# [How to complete this task]
From the line containing "680x383 pixels. Task: Open" to the last line of the listing, both included, copy every line exactly and drop the pictures.

# [Provided information]
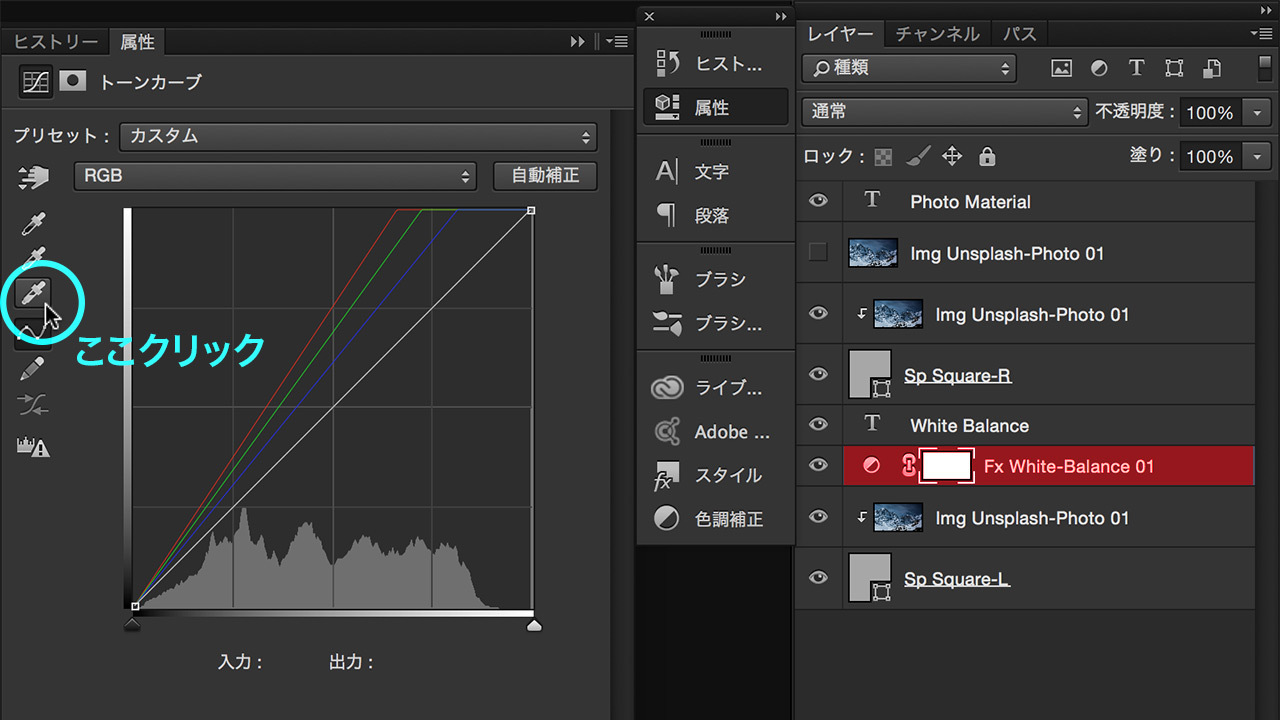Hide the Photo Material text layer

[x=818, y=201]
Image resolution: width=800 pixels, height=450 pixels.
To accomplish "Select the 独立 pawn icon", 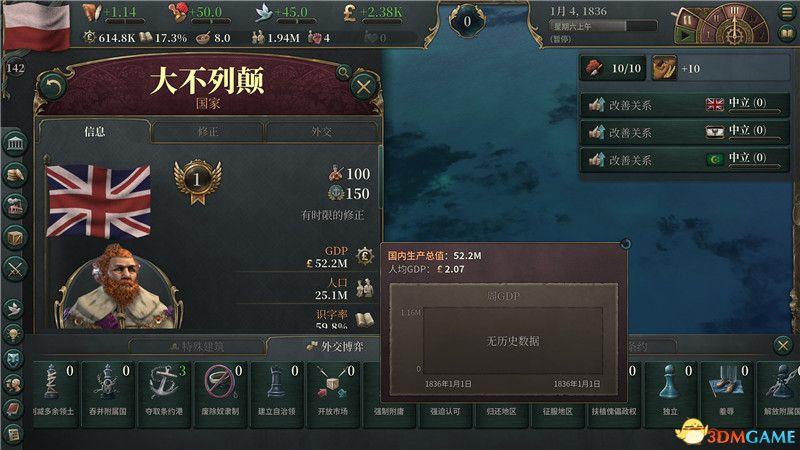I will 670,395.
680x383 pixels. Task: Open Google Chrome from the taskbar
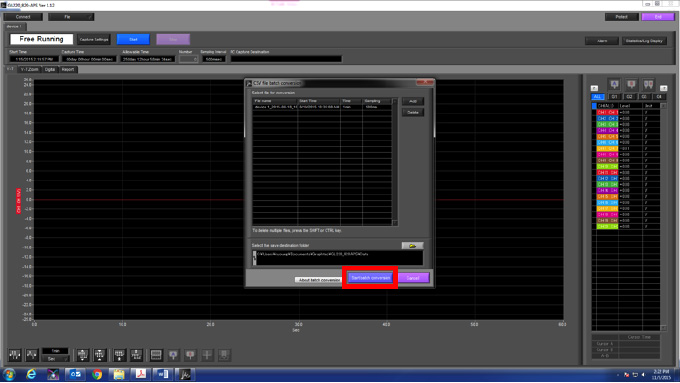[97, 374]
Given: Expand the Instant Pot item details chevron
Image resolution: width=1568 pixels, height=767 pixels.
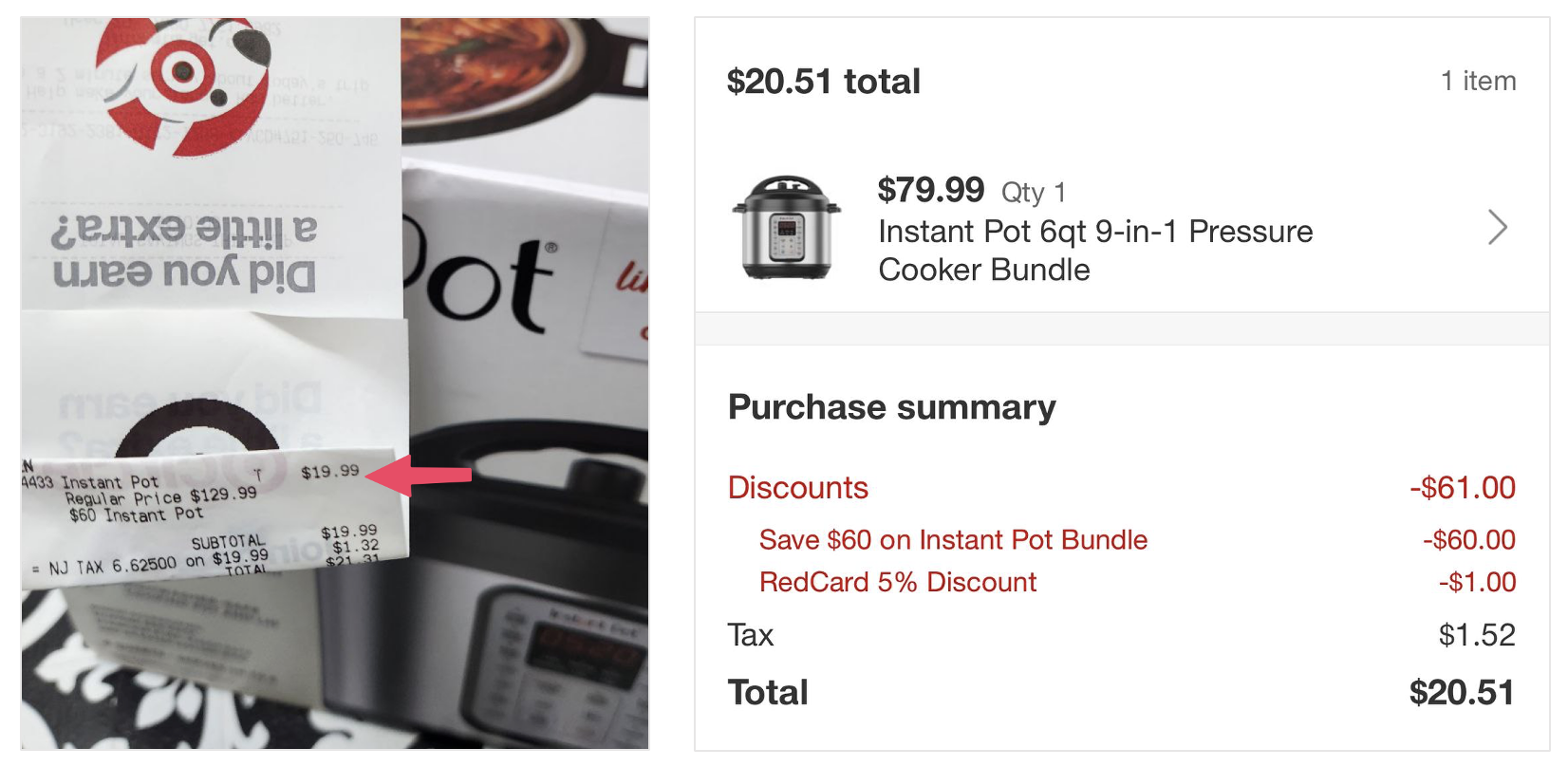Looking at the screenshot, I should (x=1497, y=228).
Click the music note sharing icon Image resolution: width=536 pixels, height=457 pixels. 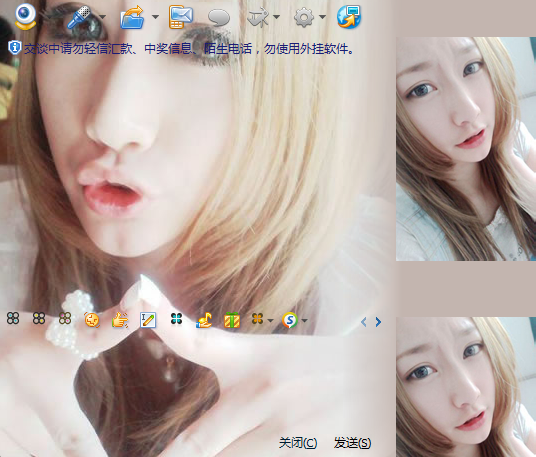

# [Answer section]
680x383 pixels. Task: Open Google Chrome from the taskbar
[97, 374]
Given: Expand the Instant Pot item details chevron
Image resolution: width=1568 pixels, height=767 pixels.
Looking at the screenshot, I should (x=1497, y=228).
Click the music note sharing icon Image resolution: width=536 pixels, height=457 pixels. 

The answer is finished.